Pierre-Marc de Biasi : On l’a fait expérimentalement. Mais non, pas véritablement. Pour plusieurs raisons. Les auteurs importants, fatalement un peu âgés, travaillent pour la plupart sur des supports mixtes, papier et informatique. Certains, parmi ceux qui ont engagé la conservation de leurs textes, ont donné leurs disques à l’Imec ou à la BnF. Guyotat en a légué. Mais pour désincarcérer l’information cryptée, il faut mettre en œuvre de gros moyens financiers et techniques.

Quand la police a affaire à un pédophile ou un évadé fiscal, l'informatique légale permet de tout retrouver sur un disque. On considère qu’il faut six procédures de destruction pour effacer réellement les fichiers, à tel point que le moyen le plus sûr est encore de détruire physiquement son disque dur au marteau. Accéder à ce genre de données, c’est ultra-cher. Il faut des heures, des machines, du personnel. Donc, pour votre disque dur, on ne va pas le faire. Parce que vous n’êtes pas Proust.
Du moins c’est ce qu’on pense.
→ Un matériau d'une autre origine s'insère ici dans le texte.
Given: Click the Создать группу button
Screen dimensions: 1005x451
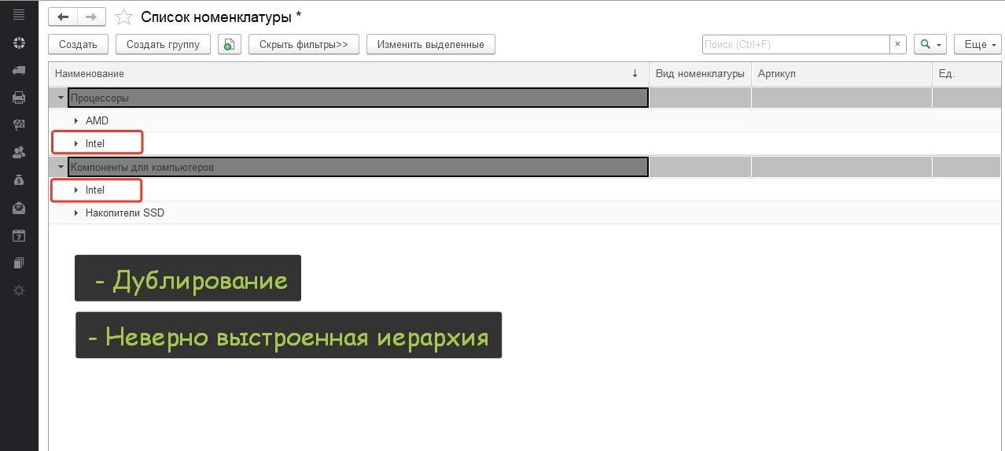Looking at the screenshot, I should tap(163, 45).
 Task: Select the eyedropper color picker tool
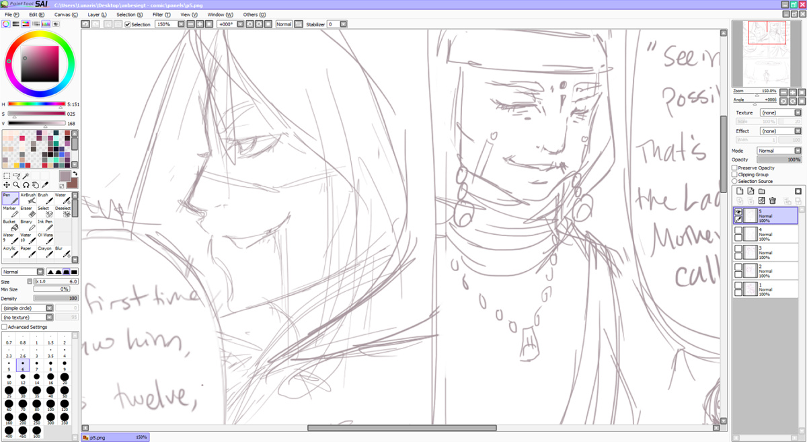(45, 184)
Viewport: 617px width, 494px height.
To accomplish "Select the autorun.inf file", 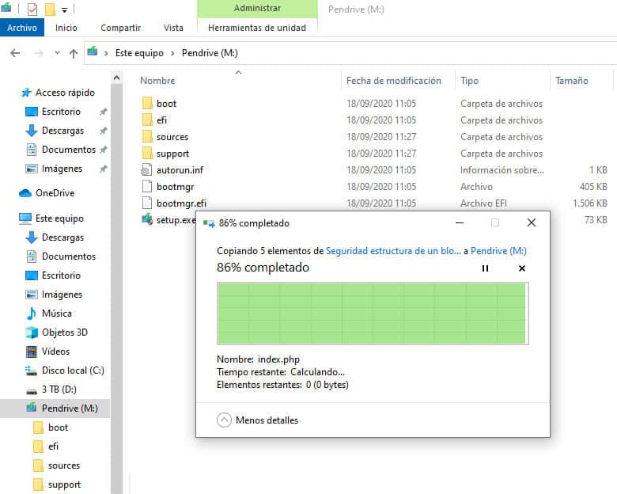I will pos(179,170).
Mais qui sait si ce que vous écrivez ne sera pas considéré comme un moment important des années 2010. C’est ça, la difficulté. On peut faire ça avec Le Clézio, dont on peut penser qu’il sera considéré plus tard comme un grand écrivain. Mais il y en a d’autres qui ne sont pas du tout connus. Le Rabelais d’aujourd’hui, on ne sait pas encore qui c'est. Ce qui est sûr, c’est que personne n'aura pensé à débourser le moindre euro pour conserver et fouiller son disque dur.
  • Alors comment sauver ces brouillons numériques promis à la poubelle ?
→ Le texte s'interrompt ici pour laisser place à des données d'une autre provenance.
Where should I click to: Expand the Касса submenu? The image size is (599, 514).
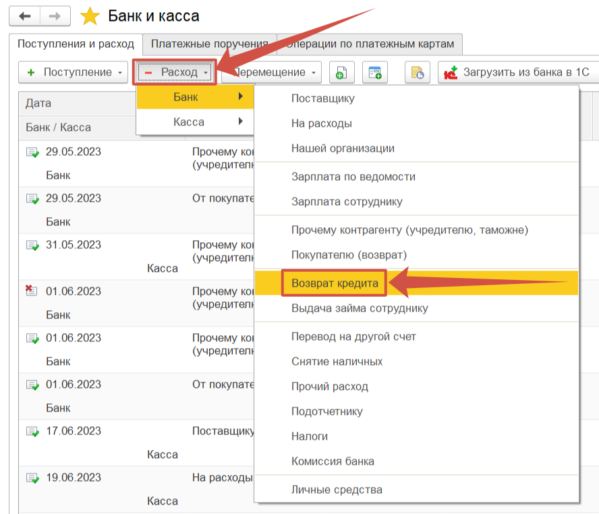[195, 122]

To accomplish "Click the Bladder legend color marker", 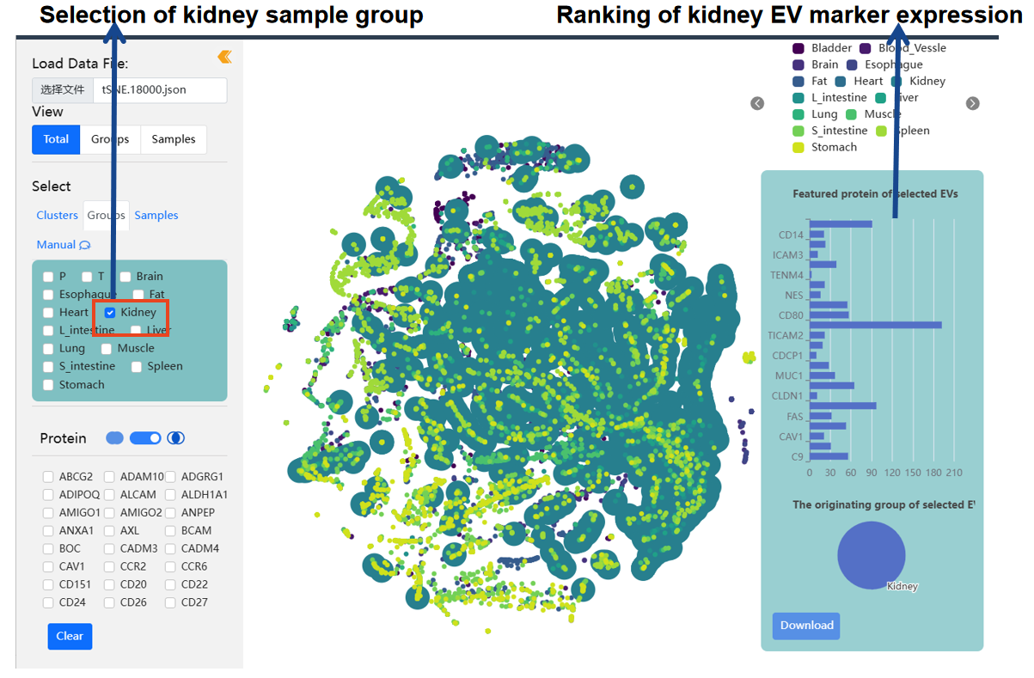I will point(798,49).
Pierre-Marc de Biasi : Mon idée, c’était de créer un programme qui permettrait aux écrivains qui le souhaitent de conserver leurs propres écritures et brouillons en termes lisibles. Imaginons que vous êtes un romancier plongé dans l’écriture. A partir de votre texte, vous devez réaliser un travail d’indexation assez complexe. La machine pourrait le faire pour vous. Il suffit de lui donner les bonnes instructions. Ça ne présente aucune difficulté en termes de logique et d’informatique. Et un tel programme permettrait aussi au généticien de retrouver les différentes étapes du texte.
  • Ce programme a-t-il une chance d’exister ?
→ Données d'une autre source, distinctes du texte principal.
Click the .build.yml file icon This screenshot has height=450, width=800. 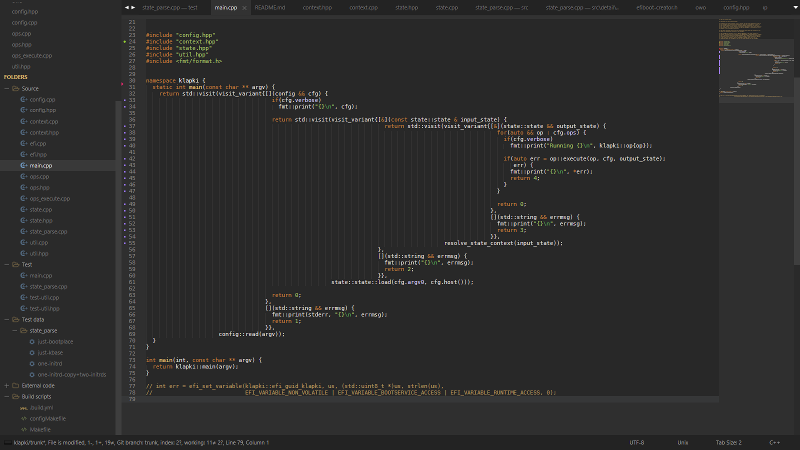pyautogui.click(x=24, y=408)
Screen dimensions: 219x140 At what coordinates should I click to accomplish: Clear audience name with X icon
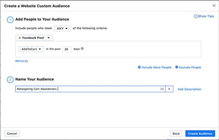tap(169, 89)
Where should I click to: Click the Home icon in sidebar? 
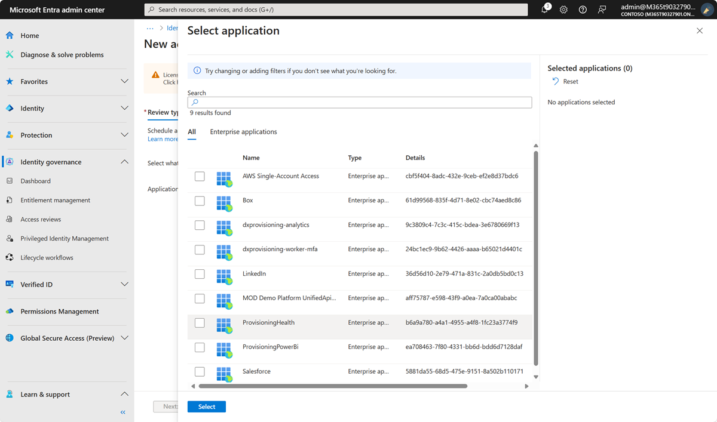tap(10, 36)
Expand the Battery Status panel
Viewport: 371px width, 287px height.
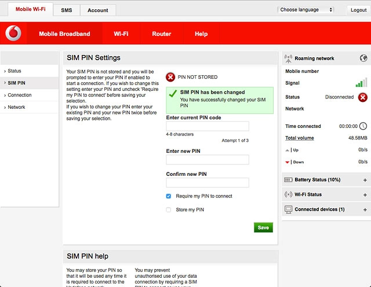point(365,180)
Pierre-Marc de Biasi : On a testé l’idée sur des petits échantillons il y a plusieurs années. Mais depuis 2011, je n’ai pas reçu un sou. Ni du ministère, ni  du CNRS. J’ai eu le projet de m’allier avec les Allemands. C’est sans doute ce qu’on va faire. Mais la question, au fond, n’est ni technique ni financière. Elle est morale et intellectuelle. On n’est jamais négligent par hasard. Si on n’a pas cet outil, c’est que les gens s’en foutent. Et ça c’est nouveau. L’intérêt que les gens portent aux traces de leur propre travail est en train de se perdre.

Au XVIIIème siècle, ce qui avait motivé l’intérêt pour les brouillons, c’était l’idée de révolution. On inversait le sens de l’histoire. Avant, le paradis, c’était le passé. Désormais, le paradis est devant, et notre tâche est de le construire. Donc on lègue aux vivants à venir les traces du chemin parcouru. Historiquement, on arrive dans un moment de pause de cette croyance. On communique dans l’espace, mais on ne transmet plus dans le temps. Ce qui compte, dans la nouvelle logique commerciale, c’est le flux tendu. Pas le stock. Or la mémoire, les disques durs, etc., c’est du stock. La postérité ne fait plus courir les gens. C’est même mal vu. Si un type disait : « Je n’écris pas pour maintenant, mais pour dans 1000 ans », on le trouverait prétentieux. Alors qu’on pourrait tout aussi bien considérer que c’est ça, l’honneur d'un écrivain.